I Relate A Narrative

I always compare a first-person novel to sitting at a table in a coffee shop with an interesting storyteller. “I went to the supermarket and there were police officers everywhere. I recognized one of them from a barbecue my brother-in-law threw last summer and asked him what was going on. He told me that a guy dressed as a ninja had taken a bunch of customers hostage. Before he’d even finished, a throwing star came zipping through the broken front window right by me–I could feel the wind of it passing–and broke my windshield.”

Now, maybe it’s me, but when I read a narrative like that, I don’t put myself in the place of the speaker. I’m not shopping that day. I’m not the one who met the cop at the BBQ. I’m not the one that nearly got cut. I’m not the one with the broken windshield.

I may feel a strong sympathy for that person. I may feel empathy, even, but I don’t put myself into the story in the same way. But maybe that’s just how I read.

To me, first-person has a distancing effect. In being addressed directly by the character, the narrative I’m getting is colored by their experiences, prejudices, and history. What’s more, that history is important. It’s one thing to fight a junkie mugger in an alley over the contents of your wallet. That’s current. It’s happening in the moment. It’s another for a character to have a detailed history, like kids from a failed marriage or (just to pick a random example no reason really) a criminal record complete with jail time.

That history distances me as a reader because it’s not mine. I can get caught up in the character’s story, and maybe I imagine what I would do instead, but I never confuse it with my own. As games become more “story-like” and introduce backstory, the first-person aspects will become less persuasive. My crystal ball says so.

“The Hero’s Invisible Buddy”

That’s the term Clive Barker used in the intro to the trade edition of Marshall Law to describe the feeling a reader gets as they float along, unnoticed by anyone, in a third-person narrative. It’s almost like being a ghost or an angel.

By the way, this is how I feel whenever I read A Song Of Ice And Fire:

In neither case am I confusing myself with the narrator, although I can become powerfully invested in them.

But that’s just the way I read.

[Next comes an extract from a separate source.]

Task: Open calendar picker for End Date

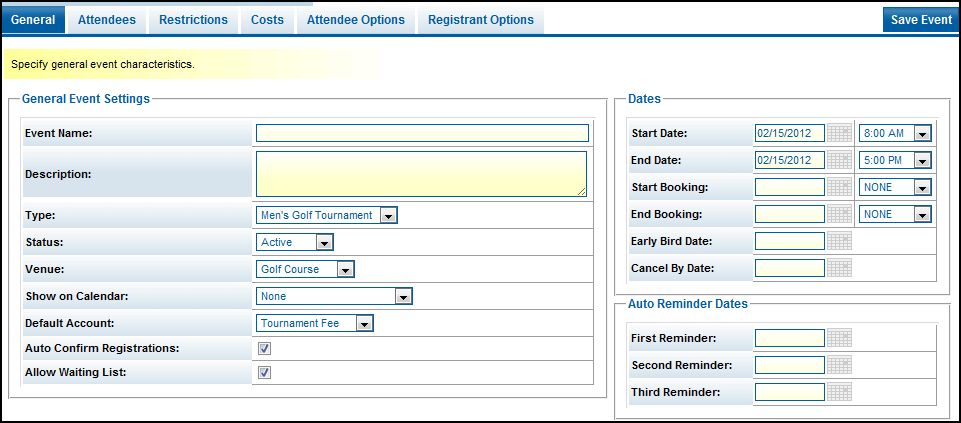Action: (840, 160)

Maybe it’s different for you.

4 thoughts on “First person shooters and novels: same name, opposite everything else

  1. Nick Sharps

    I’ve never actually thought of it that way but it makes a lot of sense when you put it like that. I like first person narratives if so long as the narrator as an interesting and impelling “voice” but I never end up feeling like I AM the narrator. I usually complain about the lack of character of the lead role in FPS’s and the common response is that the character is left purposefully hollow so players fill that hole with themselves. I just took that as a huge cop out for the longest time but now that you mention this it actually seems to make sense.

  2. Ernesto Montalve

    Both are very different ways to write, and aye for a novel or an story I usually write in the third person, because it gives the reader (and the author) a certain perspective while giving the characters independence of said reader or author.

    But sometimes, I want to give certain ideas, to hide certain aspects, to try to achieve certain feelings, for that I use first person, because its more raw, but not because I expect the read to put himself in the character shoes, but more like I expect them to be able to empathize with the character ebcause they can understand better what is going on.

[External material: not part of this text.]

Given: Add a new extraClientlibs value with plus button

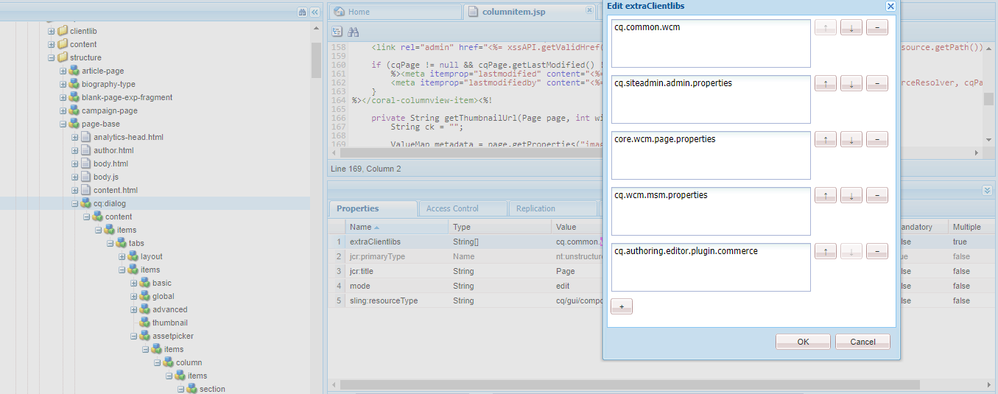Looking at the screenshot, I should pyautogui.click(x=621, y=307).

    At least that is my feeling and experience.

  3. It’s also useful to use first person when the character is an expert in the field the story covers. It’s much more natural for a character to lay out the exposition than to insert it in third.

    Lots of factors to consider.

  4. Nick Sharps

    That’s sorta what I love about Ray. He’s not an expert at anything. That and his reluctance to use violence (but his ability to use violence well) make him so unique in the urban fantasy genre. All the other urban fantasy characters feel like super badass jack of all trades, Master Chiefs of the supernatural world. And the appealing thing about Ray is that he is really pretty much hired muscle.